测试 1: URI 保留 (Test 1: URI Preservation)

# Given ontology class
classes = {"fo/Recipe": {"uri": "http://purl.org/ontology/fo/Recipe", ...}}

# When LLM returns
llm_output = {"subject": "x", "predicate": "rdf:type", "object": "fo/Recipe"}

# Then expanded URI should be
assert expanded == "http://purl.org/ontology/fo/Recipe"
# Not: "https://trustgraph.ai/ontology/food#Recipe"

测试 2：多本体冲突

# Given two ontologies
ont1 = {"fo/Recipe": {...}}
ont2 = {"cooking/Recipe": {...}}

# LLM should use full prefix to disambiguate
llm_output = {"object": "fo/Recipe"}  # Not just "Recipe"

测试 3：实体实例格式

# Given prompt with food ontology
# LLM should create instances like
{"subject": "recipe:cornish-pasty"}  # Namespace-style
{"subject": "food:beef"}              # Consistent prefix

待解决的问题

实体实例是否应该使用命名空间前缀？ 当前："recipe:cornish-pasty" (任意) 替代方案：使用本体前缀 "fo:cornish-pasty"？替代方案：不使用前缀，在 URI 中展开 "cornish-pasty" → 完整 URI？
如何在提示中处理域/范围？ 当前显示：(Recipe → Food) 应该是：(fo/Recipe → fo/Food)？
是否应该验证域/范围约束？ TODO 注释在 extract.py:470 可以捕获更多错误，但更复杂
关于反向属性和等价性？ 本体有 owl:inverseOf，owl:equivalentClass 当前未在提取中使用应该使用吗？

成功指标

✅ 零 URI 信息损失（100% 保留原始 URI） ✅ LLM 输出格式与输入格式匹配 ✅ 提示中没有歧义的示例 ✅ 使用多个本体的测试通过 ✅ 提取质量得到改进（通过有效的三元组百分比衡量）

替代方法：简化的提取格式

理念

不要让 LLM 理解 RDF/OWL 语义，而是让它做擅长的事情：在文本中查找实体和关系。

让代码处理 URI 构造、RDF 转换和语义网规范。

示例：实体分类

输入文本：

Cornish pasty is a traditional British pastry filled with meat and vegetables.

本体模式（显示给LLM）：

## Entity Types:
- Recipe: A recipe is a combination of ingredients and a method
- Food: A food is something that can be eaten
- Ingredient: An ingredient combines a quantity and a food

LLM 返回的内容（简单 JSON）：

{
  "entities": [
    {
      "entity": "Cornish pasty",
      "type": "Recipe"
    }
  ]
}

生成的代码（RDF 三元组）：

# 1. Normalize entity name + type to ID (type prevents collisions)
entity_id = "recipe-cornish-pasty"  # normalize("Cornish pasty", "Recipe")
entity_uri = "https://trustgraph.ai/food/recipe-cornish-pasty"

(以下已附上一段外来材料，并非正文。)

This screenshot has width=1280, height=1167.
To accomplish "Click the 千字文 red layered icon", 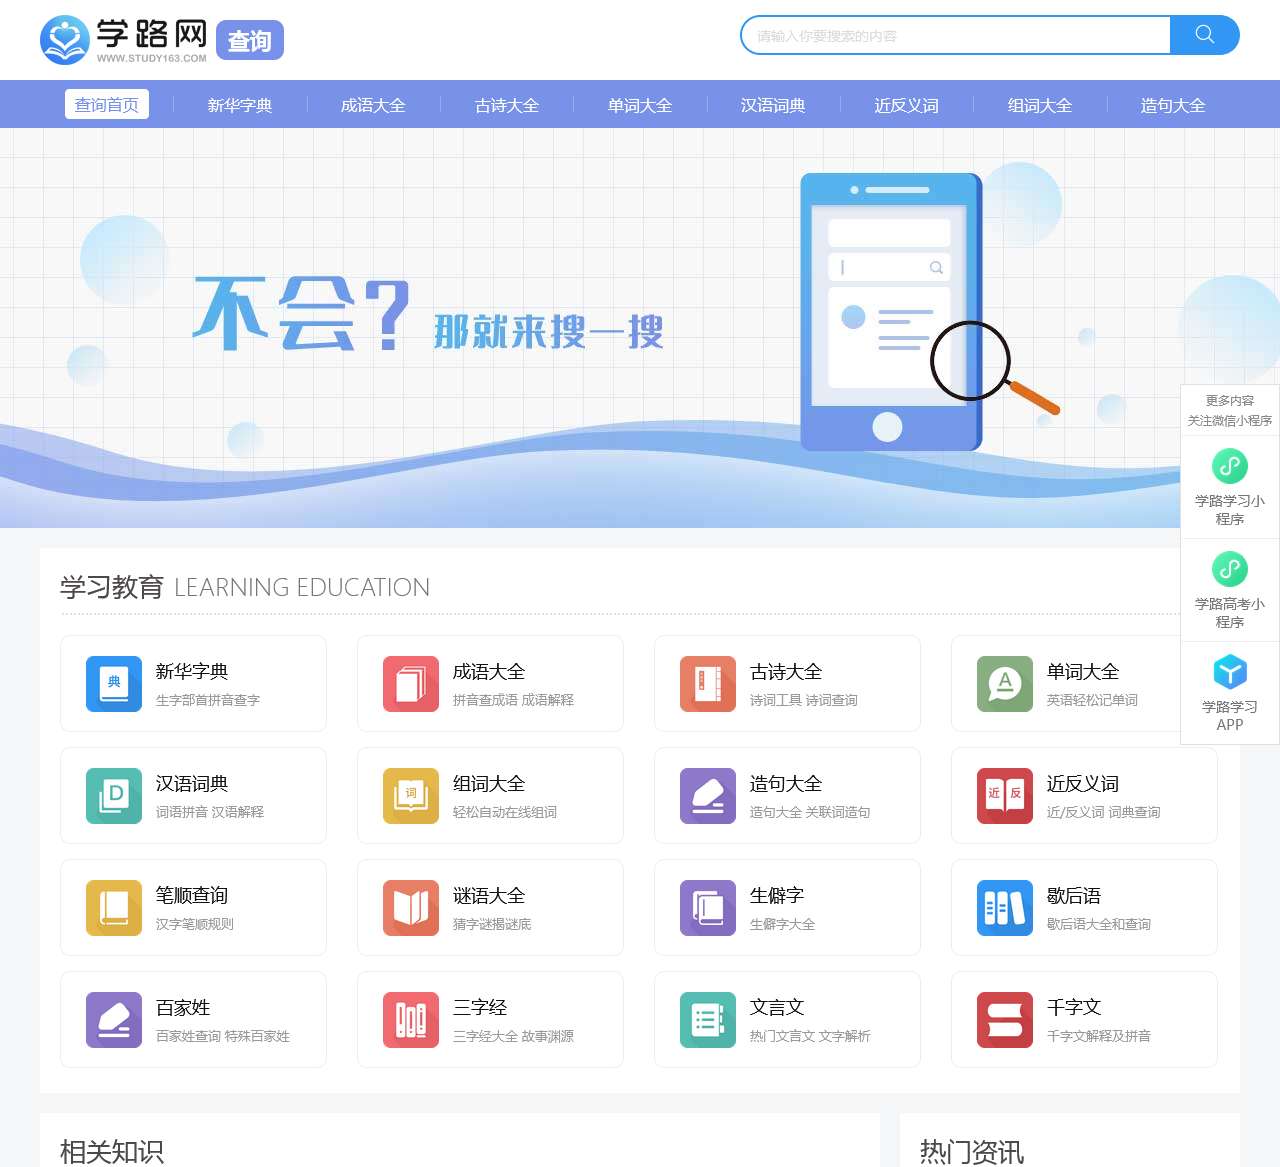I will (x=1004, y=1020).
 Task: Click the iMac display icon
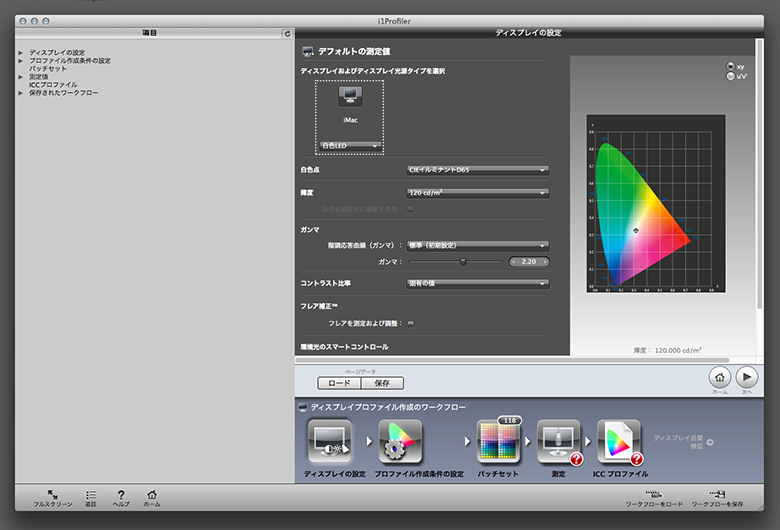350,97
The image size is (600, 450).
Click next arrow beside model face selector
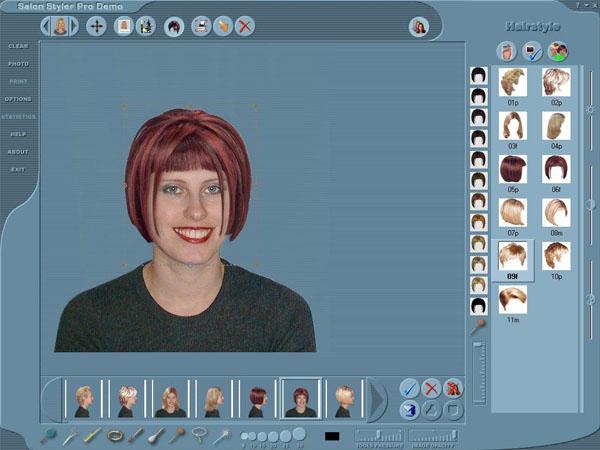coord(74,26)
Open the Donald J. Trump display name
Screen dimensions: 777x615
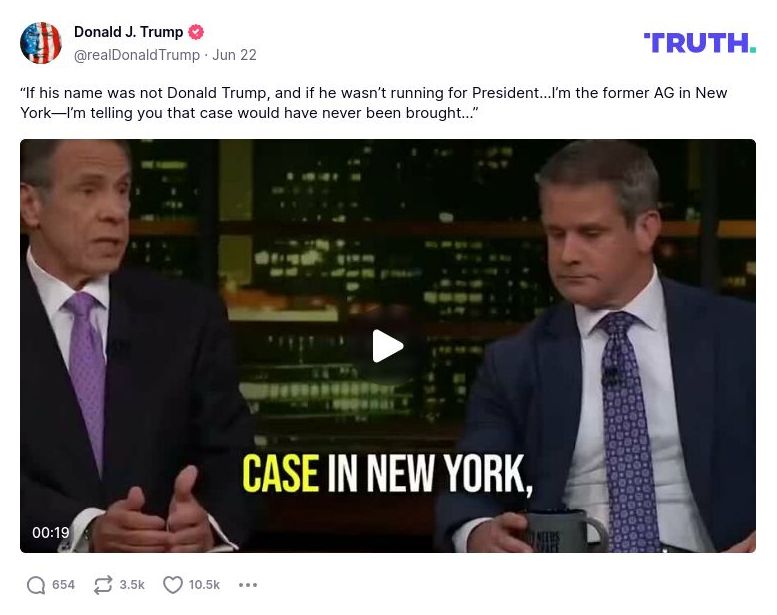128,32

# Note: Same name, different type = different URI
# "Cornish pasty" (Recipe) → recipe-cornish-pasty
# "Cornish pasty" (Food) → food-cornish-pasty

# 2. Generate triples
triples = [
    # Type triple
    Triple(
        s=Value(value=entity_uri, is_uri=True),
        p=Value(value="http://www.w3.org/1999/02/22-rdf-syntax-ns#type", is_uri=True),
        o=Value(value="http://purl.org/ontology/fo/Recipe", is_uri=True)
    ),
    # Label triple (automatic)
    Triple(
        s=Value(value=entity_uri, is_uri=True),
        p=Value(value="http://www.w3.org/2000/01/rdf-schema#label", is_uri=True),
        o=Value(value="Cornish pasty", is_uri=False)
    )
]

优点

LLM 不需要： 理解 URI 语法编造标识符前缀 (recipe:, ingredient:) 了解 rdf:type 或 rdfs:label 构建语义网标识符
LLM 只需要： 在文本中找到实体将它们映射到本体类提取关系和属性
代码负责： URI 规范化和构建 RDF 三元组生成自动标签分配命名空间管理

为什么这样更好

更简单的提示 = 减少困惑 = 更少的错误 一致的 ID = 代码控制规范化规则 自动生成的标签 = 没有遗漏的 rdfs:label 三元组 LLM 专注于提取 = 这是它擅长的事情

示例：实体关系

输入文本：

Cornish pasty is a traditional British pastry filled with beef and potatoes.

本体模式（显示给LLM）：

## Entity Types:
- Recipe: A recipe is a combination of ingredients and a method
- Food: A food is something that can be eaten
- Ingredient: An ingredient combines a quantity and a food

## Relationships:
- has_ingredient: Relates a recipe to an ingredient it uses (Recipe → Ingredient)
- food: Relates an ingredient to the food that is required (Ingredient → Food)

LLM 返回的内容（简单 JSON）：

{
  "entities": [
    {
      "entity": "Cornish pasty",
      "type": "Recipe"
    },
    {
      "entity": "beef",
      "type": "Food"
    },
    {
      "entity": "potatoes",
      "type": "Food"
    }
  ],
  "relationships": [
    {
      "subject": "Cornish pasty",
      "subject-type": "Recipe",
      "relation": "has_ingredient",
      "object": "beef",
      "object-type": "Food"
    },
    {
      "subject": "Cornish pasty",
      "subject-type": "Recipe",
      "relation": "has_ingredient",
      "object": "potatoes",
      "object-type": "Food"
    }
  ]
}

生成的代码（RDF 三元组）：

# Normalize entity names to URIs
cornish_pasty_uri = "https://trustgraph.ai/food/cornish-pasty"
beef_uri = "https://trustgraph.ai/food/beef"
potatoes_uri = "https://trustgraph.ai/food/potatoes"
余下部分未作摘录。